Desde que iniciou sua adesão à OTAN, a Finlândia já comprometeu US$ 10 bilhões para comprar caças F-35 americanos para substituir seus três esquadrões de F-18. Também está aceitando licitações para novos sistemas de defesa antimísseis e está supostamente tentando escolher entre o sistema de mísseis terra-ar indiano-israelense Barak 8 e o sistema americano-israelense David’s Sling, construído pela israelense Raphael e pela norte-americana Raytheon.
A lei finlandesa proíbe o país de possuir armas nucleares ou permiti-las no país, ao contrário dos cinco países da OTAN que armazenam arsenais de armas nucleares dos EUA em seu solo – Alemanha, Itália, Bélgica, Holanda e Turquia. Mas a Finlândia apresentou seus documentos de adesão à OTAN sem as exceções que a Dinamarca e a Noruega insistiram para permitir-lhes proibir armas nucleares. Isso deixa a postura nuclear da Finlândia singularmente ambígua, apesar da promessa do presidente Sauli Niinistö de que “a Finlândia não tem intenção de trazer armas nucleares para o nosso solo”.
A falta de discussão sobre as implicações da adesão da Finlândia a uma aliança militar explicitamente nuclear é preocupante e tem sido atribuída a um processo de adesão excessivamente apressado no contexto da guerra na Ucrânia, bem como à tradição finlandesa de confiança popular inquestionável em seu país. governo.
Talvez o mais lamentável seja que a adesão da Finlândia à OTAN marca o fim da admirável tradição da nação como pacificadora global. O ex-presidente finlandês Urho Kekkonen, arquiteto da política de cooperação com a vizinha União Soviética e defensor da paz mundial, ajudou a elaborar os Acordos de Helsinque, um acordo histórico assinado em 1975 pelos Estados Unidos, União Soviética, Canadá e todos os europeus nação (exceto a Albânia) para melhorar a distensão entre a União Soviética e o Ocidente.

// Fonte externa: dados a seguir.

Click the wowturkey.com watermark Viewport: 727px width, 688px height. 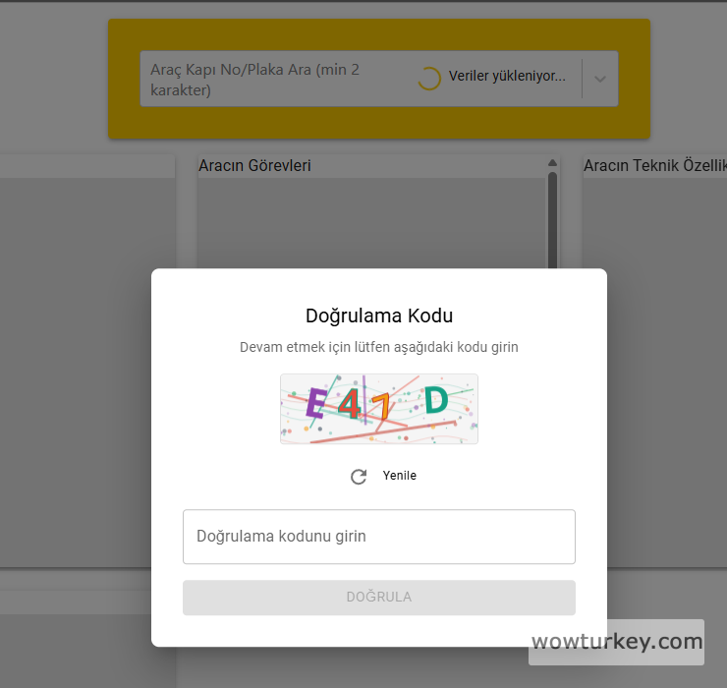(617, 642)
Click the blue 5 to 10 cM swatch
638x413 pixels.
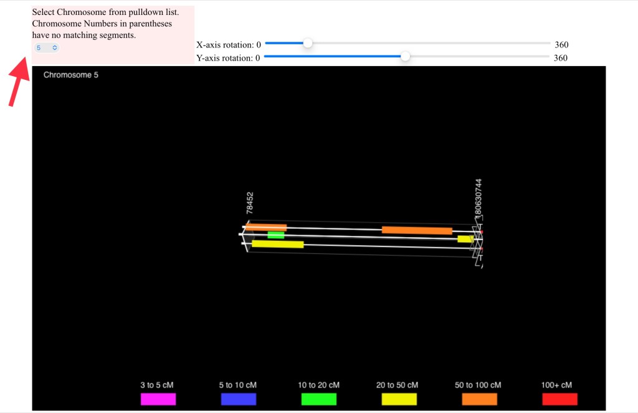tap(238, 399)
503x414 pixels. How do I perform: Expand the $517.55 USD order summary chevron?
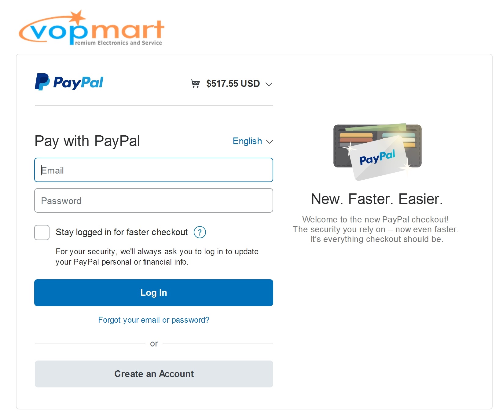click(x=269, y=84)
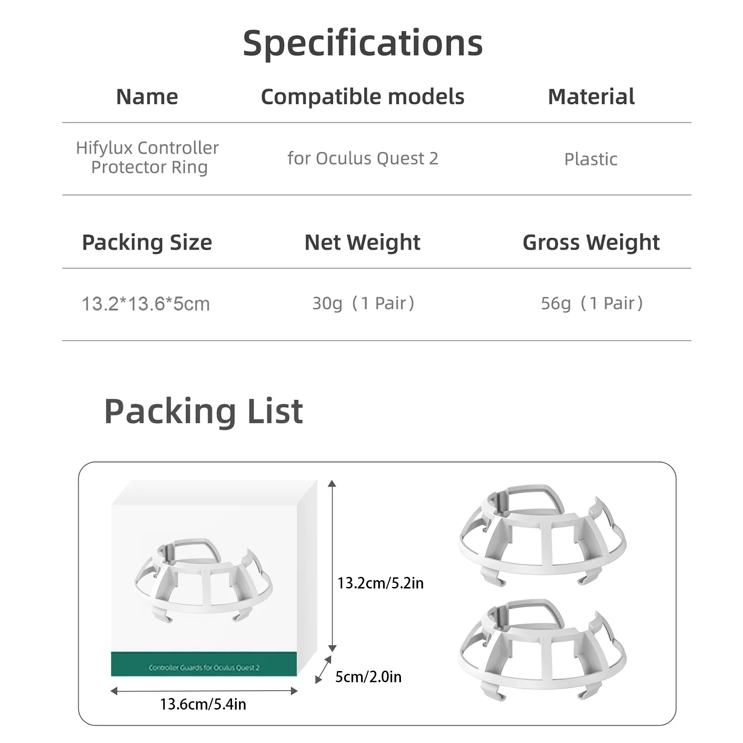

O presidente finlandês Martti Ahtisaari continuou a tradição de pacificação e recebeu o Prêmio Nobel da Paz em 2008 por seus esforços críticos para resolver conflitos internacionais da Namíbia a Aceh, na Indonésia, ao Kosovo (que foi bombardeado pela OTAN).
Falando na ONU em setembro de 2021, o presidente finlandês Sauli Niinistö parecia ansioso para seguir esse legado. “A disposição dos adversários e concorrentes de dialogar, construir confiança e buscar denominadores comuns – essa era a essência do Helsinki Spirit. É precisamente esse tipo de espírito que o mundo inteiro e as Nações Unidas precisam urgentemente”, disse ele. “Estou convencido de que quanto mais falamos sobre o Espírito de Helsinque, mais perto chegamos de reacende-lo – e de torná-lo realidade.”
Claro, foi a decisão da Rússia de invadir a Ucrânia que levou a Finlândia a abandonar o “espírito de Helsinque” em favor da adesão à OTAN. Mas se a Finlândia tivesse resistido às pressões para apressar-se a ingressar na OTAN, poderia agora estar se juntando ao “Clube da Paz” que está sendo formado pelo presidente brasileiro Lula para retomar as negociações para acabar com a guerra na Ucrânia. Infelizmente para a Finlândia e para o mundo, parece que o Helsinki Spirit terá que seguir em frente – sem Helsinki.